One year mark of COVID-19 pandemic shows progress and the need to remain vigilant
MILWAUKEE (CBS 58) -- Area officials reflected on Thursday, March 11, which marks one year since the World Health Organization declared COVID-19 a pandemic.
“I think it’s a good time to pause and recognize and thank everyone who has contributed to the effort to fight the COVID-19 virus this past year,” said Milwaukee Mayor Tom Barrett.
Trends in the area are looking promising amid the vaccine rollout, but concerns still remain as the community heads back toward normalcy.
Doctors say the amount of discovery and progress we’ve made in a year is astounding, with one of the most notable achievements being a vaccine, but new coronavirus variants could threaten the journey back to normal.
“As we write this story and look back on this, I mean this is going to be both a tragic year but also a heroic year at some level,” said Dr. James Conway with UW School of Medicine and Public Health.

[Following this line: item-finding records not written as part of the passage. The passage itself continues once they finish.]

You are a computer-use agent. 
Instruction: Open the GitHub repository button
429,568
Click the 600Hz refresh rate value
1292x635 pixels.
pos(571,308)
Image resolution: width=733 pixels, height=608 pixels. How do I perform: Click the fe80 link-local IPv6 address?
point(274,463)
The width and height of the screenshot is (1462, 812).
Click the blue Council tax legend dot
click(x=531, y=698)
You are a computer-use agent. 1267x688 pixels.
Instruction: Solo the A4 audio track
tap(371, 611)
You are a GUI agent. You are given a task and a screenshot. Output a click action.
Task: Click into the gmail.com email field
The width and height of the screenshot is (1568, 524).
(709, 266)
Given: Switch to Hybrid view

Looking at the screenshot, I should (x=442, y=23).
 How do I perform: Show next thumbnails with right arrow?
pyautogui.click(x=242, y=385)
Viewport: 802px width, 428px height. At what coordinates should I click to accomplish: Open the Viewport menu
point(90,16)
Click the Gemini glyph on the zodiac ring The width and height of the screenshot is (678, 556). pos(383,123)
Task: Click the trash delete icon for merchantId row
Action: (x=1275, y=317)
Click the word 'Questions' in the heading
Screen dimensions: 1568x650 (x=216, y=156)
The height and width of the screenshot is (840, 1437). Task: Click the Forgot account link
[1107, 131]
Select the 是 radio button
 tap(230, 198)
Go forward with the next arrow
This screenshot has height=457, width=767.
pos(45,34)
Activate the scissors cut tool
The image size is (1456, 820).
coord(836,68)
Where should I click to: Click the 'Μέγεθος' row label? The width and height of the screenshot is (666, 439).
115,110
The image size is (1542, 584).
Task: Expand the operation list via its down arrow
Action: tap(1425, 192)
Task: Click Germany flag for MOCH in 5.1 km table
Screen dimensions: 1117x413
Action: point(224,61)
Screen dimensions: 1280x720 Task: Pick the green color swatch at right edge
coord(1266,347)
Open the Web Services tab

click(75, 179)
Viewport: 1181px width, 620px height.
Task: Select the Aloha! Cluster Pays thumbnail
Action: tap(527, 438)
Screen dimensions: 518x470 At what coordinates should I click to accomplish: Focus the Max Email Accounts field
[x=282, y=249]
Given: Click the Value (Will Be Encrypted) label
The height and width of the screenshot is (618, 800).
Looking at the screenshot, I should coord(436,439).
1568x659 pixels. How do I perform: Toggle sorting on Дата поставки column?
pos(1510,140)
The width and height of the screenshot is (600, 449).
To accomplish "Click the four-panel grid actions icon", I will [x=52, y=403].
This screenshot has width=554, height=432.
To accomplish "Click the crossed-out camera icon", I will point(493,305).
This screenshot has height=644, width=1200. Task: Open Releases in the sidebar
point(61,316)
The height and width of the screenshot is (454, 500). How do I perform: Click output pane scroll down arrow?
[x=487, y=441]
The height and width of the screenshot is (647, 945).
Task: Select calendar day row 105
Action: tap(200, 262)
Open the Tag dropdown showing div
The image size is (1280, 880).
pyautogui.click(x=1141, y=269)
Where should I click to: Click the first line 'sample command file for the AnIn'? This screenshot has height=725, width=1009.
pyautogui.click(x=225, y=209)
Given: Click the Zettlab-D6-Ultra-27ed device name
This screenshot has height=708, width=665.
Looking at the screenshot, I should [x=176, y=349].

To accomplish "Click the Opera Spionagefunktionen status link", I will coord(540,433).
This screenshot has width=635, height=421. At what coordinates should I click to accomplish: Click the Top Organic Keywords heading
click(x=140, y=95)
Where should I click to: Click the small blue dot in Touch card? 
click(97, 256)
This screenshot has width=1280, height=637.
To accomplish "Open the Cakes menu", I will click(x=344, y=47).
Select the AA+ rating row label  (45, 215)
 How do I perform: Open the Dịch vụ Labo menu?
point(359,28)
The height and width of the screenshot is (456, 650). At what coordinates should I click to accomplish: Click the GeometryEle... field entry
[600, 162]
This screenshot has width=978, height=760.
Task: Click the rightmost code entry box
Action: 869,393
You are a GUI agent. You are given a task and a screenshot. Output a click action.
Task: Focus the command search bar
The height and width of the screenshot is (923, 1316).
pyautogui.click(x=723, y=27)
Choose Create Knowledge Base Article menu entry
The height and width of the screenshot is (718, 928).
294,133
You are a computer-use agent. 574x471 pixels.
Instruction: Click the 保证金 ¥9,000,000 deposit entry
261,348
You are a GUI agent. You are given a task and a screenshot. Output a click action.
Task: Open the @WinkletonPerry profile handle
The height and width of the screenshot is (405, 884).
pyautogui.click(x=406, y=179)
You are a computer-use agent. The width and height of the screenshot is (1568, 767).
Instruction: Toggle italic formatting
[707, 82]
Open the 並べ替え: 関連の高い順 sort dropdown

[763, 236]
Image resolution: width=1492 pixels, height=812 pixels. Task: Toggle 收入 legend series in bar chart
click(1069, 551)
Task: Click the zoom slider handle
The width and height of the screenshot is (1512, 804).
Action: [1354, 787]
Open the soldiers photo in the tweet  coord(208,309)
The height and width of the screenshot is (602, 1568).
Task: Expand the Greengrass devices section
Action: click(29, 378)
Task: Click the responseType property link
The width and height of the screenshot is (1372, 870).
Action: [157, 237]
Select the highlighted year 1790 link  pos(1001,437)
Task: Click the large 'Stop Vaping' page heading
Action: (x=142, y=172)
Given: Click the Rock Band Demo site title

Dr. James Conway says to exit this pandemic, we’ll need durable herd immunity. While current vaccines are showing promising efficacy against new variants, it’s not smooth sailing just yet. Doctors are concerned with how to manage the circulating mutations.
“Trying to get a real sense for the virus and how much it changes, and does that change necessitate booster vaccines or updating vaccines,” Dr. Conway adds.
Dr. Conway says we are in a window of opportunity to ramp up vaccinations while continuing efforts to curb spread, at a time where experts say the B.1.1.7 variant is making up nearly 40-percent of cases. Studies on B.1.1.7 show it has the potential to spread quicker and be more dangerous.
“We see that usually as it nears that 50-percent mark is when you have a change in trajectory of overall cases, you start increasing your overall cases,” says Dr. Ben Weston, associate professor at the Medical College of Wisconsin and medical director at Milwaukee County Office of Emergency Management.
“Next couple of months are really critical to just get enough vaccine and then get people to be able to get that vaccine, before the other variants start to take over,” Dr. Conway said.
So far only 17-percent have gotten the vaccine in Milwaukee County, with a goal of 75 to 80-percent before reaching herd immunity, but officials say we’re headed in the right direction.
“You know this could be looking backwards saying that the worst is already over, but I think it’s going to require a committed effort from everybody,” adds Dr. Conway.
“We have hope that a sense of normalcy may come soon, after a year that was anything but normal,” said Darren Rausch, health director at Greenfield Health Department.
For people who were reluctant to get the shot, Dr. Conway says the time to get vaccinated is now. He says at this point, 60 million people have been vaccinated in the U.S., and there’s more than enough data to prove the vaccines are safe and effective.